In the 1600s, young Isaac Newton figured out the laws of gravitation. He explained in simple words just how this strange, built in force governs the traffic rules and regulations of the whole universe. It keeps the planets in their proper places and, what's more, it works all the time, weekdays and Sundays.
This is nice to know, for it means that the planets cannot escape from their traffic lanes and risk colliding with each other. But to feel really safe, people need to know more about how the heavenly traffic regulations work.
In the 1800s, a French genius named Pierre Simon Laplace went into the problem in great detail. He based his study on Newton's works, used calculus and other complex math to explain why the planets simply must stay in their proper places.

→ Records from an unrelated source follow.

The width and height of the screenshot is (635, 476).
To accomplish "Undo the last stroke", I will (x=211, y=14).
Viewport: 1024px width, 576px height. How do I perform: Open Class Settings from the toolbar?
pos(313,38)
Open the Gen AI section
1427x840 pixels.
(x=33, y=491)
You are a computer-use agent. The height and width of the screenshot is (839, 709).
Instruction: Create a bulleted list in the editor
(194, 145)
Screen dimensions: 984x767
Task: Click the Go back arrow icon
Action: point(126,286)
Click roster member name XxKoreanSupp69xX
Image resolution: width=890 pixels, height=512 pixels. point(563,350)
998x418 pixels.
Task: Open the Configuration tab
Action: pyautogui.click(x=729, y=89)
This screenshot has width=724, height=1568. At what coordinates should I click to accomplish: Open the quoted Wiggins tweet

The remarkable system works like a stupendous tug of war between two cosmic forces. one is gravity. For example, the sun pulls all the planets and the planets pull back at the sun. If this were all, the planets would have fallen into the sun long ago. But something else works against the pull of gravity.
This is the orbiting speed of the planets. Just swinging around prevents them from falling into the sun. Gravity and orbital speed are so perfectly balanced that neither can win the tug of war. Each planet is forced to stay right there in its own traffic lane. Each planet orbits at the correct speed, which depends upon its mass and its distance from the sun. Nothing can change this perfect balance so no planet can come off course and bash into a neighbor.
The two outer planets are Neptune and then Pluto. Sometimes Pluto's oval orbit moves inside the more circular orbit of Neptune. But even those two planets are not likely to collide. If they ever came too close, Pluto would merely become one of Neptune's moons. Gravity and orbital speed would keep it at a safe new path.